In queste domeniche di Quaresima, l’itinerario della Parola ci ha accompagnato dentro tre grandi dialoghi del Vangelo di Giovanni, che la tradizione della Chiesa ha sempre letto come un cammino battesimale. Abbiamo incontrato l’acqua, nel dialogo con la Samaritana: un’acqua che non è più solo quella del pozzo, ma diventa sorgente che zampilla per la vita eterna. Abbiamo contemplato la luce, nel cieco nato: non si tratta solo di riacquistare la vista fisica, ma di imparare a vedere davvero, a riconoscere Cristo. Oggi, infine, siamo davanti alla vita: il dialogo con Marta e Maria, e il segno grande della risurrezione di Lazzaro.

Questo non è un episodio isolato. Giovanni costruisce il suo Vangelo attorno a sette segni, che rivelano progressivamente chi è Gesù. La risurrezione di Lazzaro è il settimo segno, il culmine: quello che prepara direttamente la Pasqua.

Ma proprio qui dobbiamo fare attenzione a un passaggio decisivo. Lazzaro torna alla vita… ma alla vita di prima. È un ritorno alla vita terrena: riprende a respirare, a camminare, a stare con i suoi, ma un giorno morirà di nuovo. La risurrezione di Gesù, invece, sarà qualcosa di completamente diverso: non un ritorno indietro, ma un ingresso in una vita nuova, definitiva, trasfigurata.

Eppure il Vangelo di Giovanni ci sorprende: questa vita nuova non comincia dopo la morte fisica. Comincia già ora. Gesù lo dice chiaramente a Marta: «Chi crede in me, anche se muore, vivrà; chiunque vive e crede in me non morirà in eterno». C’è una vita che inizia già dentro la nostra esistenza, nel momento in cui si diventa discepoli, nel momento in cui si entra nella relazione con Lui. È la vita del battesimo.

Allora la domanda diventa: in che cosa consiste questa “vita nuova”? Cosa cambia davvero? E qui possiamo cogliere un dettaglio del Vangelo che spesso passa inosservato, ma che è decisivo. Dopo il dialogo, dopo la professione di fede, dopo il cammino verso il sepolcro, Giovanni annota una cosa brevissima: «Gesù scoppiò in pianto».

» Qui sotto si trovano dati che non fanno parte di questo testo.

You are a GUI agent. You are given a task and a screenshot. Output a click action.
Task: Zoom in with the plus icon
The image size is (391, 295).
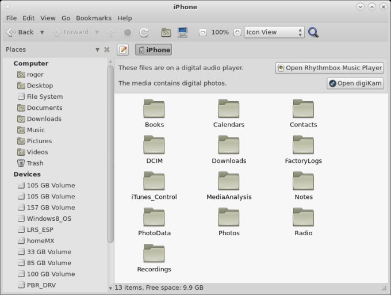coord(237,33)
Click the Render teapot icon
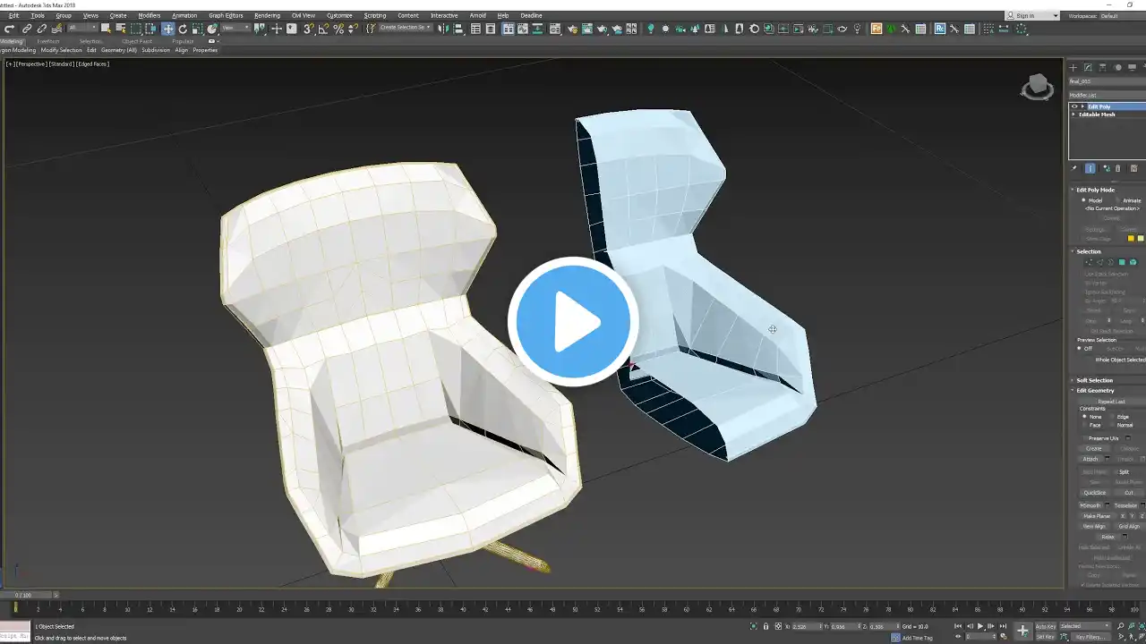 point(602,29)
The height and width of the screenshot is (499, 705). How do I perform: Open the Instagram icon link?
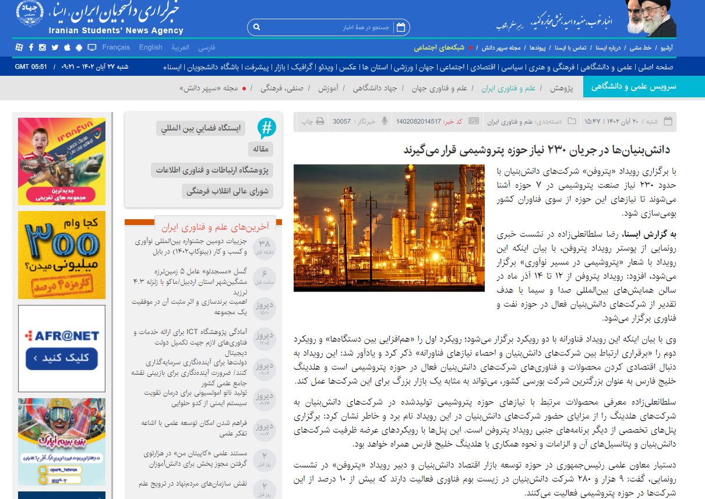coord(43,47)
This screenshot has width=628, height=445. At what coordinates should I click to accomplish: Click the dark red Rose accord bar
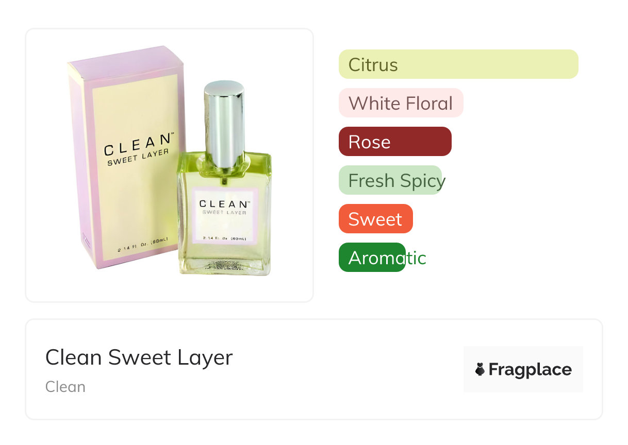click(395, 142)
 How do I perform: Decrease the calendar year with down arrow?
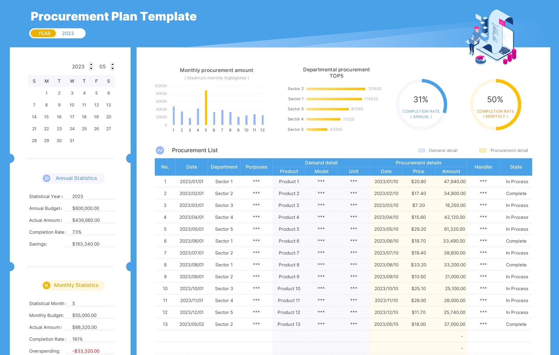coord(91,69)
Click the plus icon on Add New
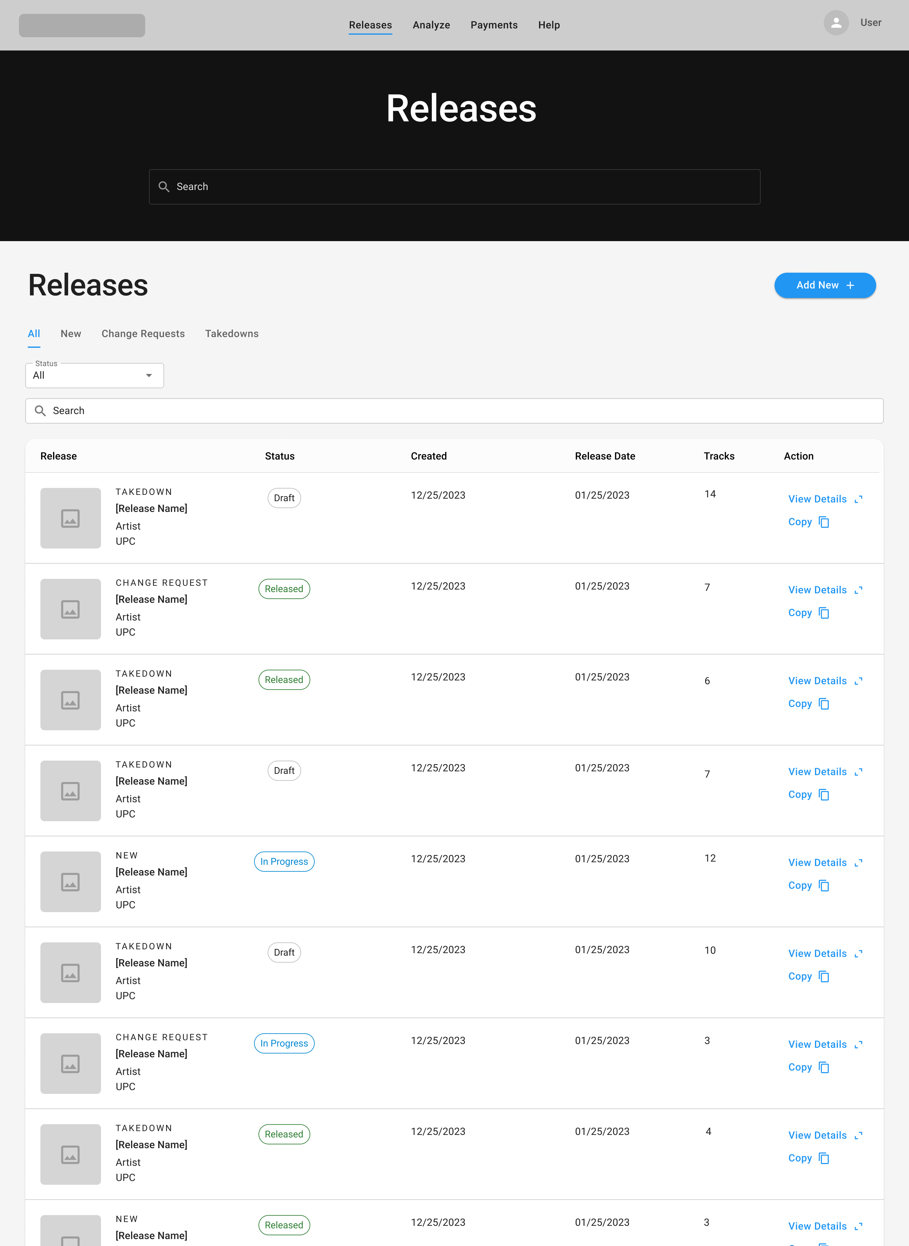909x1246 pixels. (850, 286)
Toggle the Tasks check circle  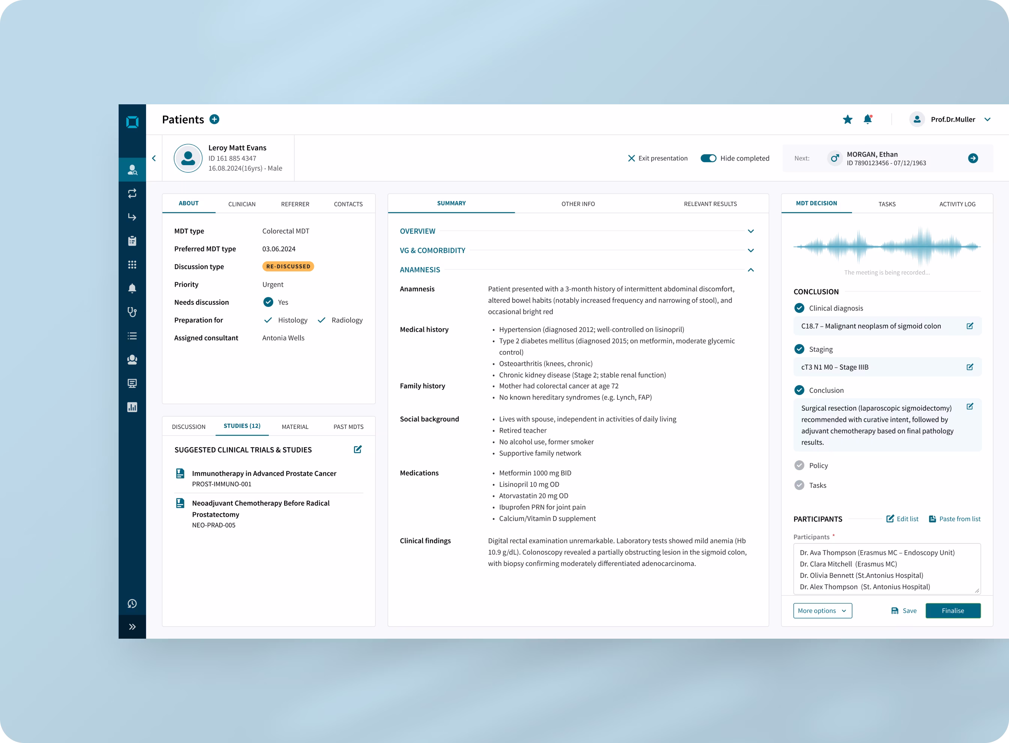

Se i sette segni mostrano la potenza di Gesù, questo è come un “ottavo segno”, silenzioso ma rivelatore: non mostra ciò che Gesù può fare, ma chi è davvero Dio. Non un Dio lontano, impassibile, che distribuisce grazie come un funzionario allo sportello. Non un Dio freddo, che risolve problemi senza lasciarsi toccare. Ma un Dio che si commuove, che soffre, che entra dentro il dolore umano. Gesù non piange perché non sa cosa fare: sa benissimo che risusciterà Lazzaro. Piange perché ama. Perché è coinvolto. Perché il dolore dell’uomo non gli è estraneo.

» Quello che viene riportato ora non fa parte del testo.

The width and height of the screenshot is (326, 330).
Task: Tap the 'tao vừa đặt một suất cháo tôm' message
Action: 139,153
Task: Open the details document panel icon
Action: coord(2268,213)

Ecco allora la novità della vita battesimale: non è semplicemente “avere più vita”, ma entrare in una relazione nuova con Dio. Un Dio che non si limita a salvarci “dall’esterno”, ma ci ama “dall’interno” della nostra storia.

Diventare discepoli significa passare da una fede un po’ distante, forse anche corretta, ma fredda… a una fede vissuta dentro una relazione viva, affettiva, coinvolgente. E cambia anche il nostro modo di vivere. Se Dio è così, anche la nostra vita nuova prende questa forma: non più indifferenza, ma partecipazione; non più distanza, ma prossimità; non più giudizio freddo, ma compassione. Il battezzato è uno che, come Cristo, non resta fuori dal dolore degli altri. Allora la Quaresima ci porta qui: non solo a credere che Gesù dà la vita, ma a riconoscere che questa vita nuova è già iniziata in noi… e ha il volto di un amore che sa commuoversi. E forse, alla fine, il segno più vero che siamo entrati in questa vita nuova non è che facciamo cose straordinarie, ma che impariamo, poco alla volta, ad avere gli stessi sentimenti di Cristo. Anche le sue lacrime.

Gesù, per mostrare al mondo lo spirito che lo anima, la vita che annuncia e dona a coloro che si mettono alla sua sequela, compie un grande segno, il settimo per l’evangelista: la risurrezione di Lazzaro.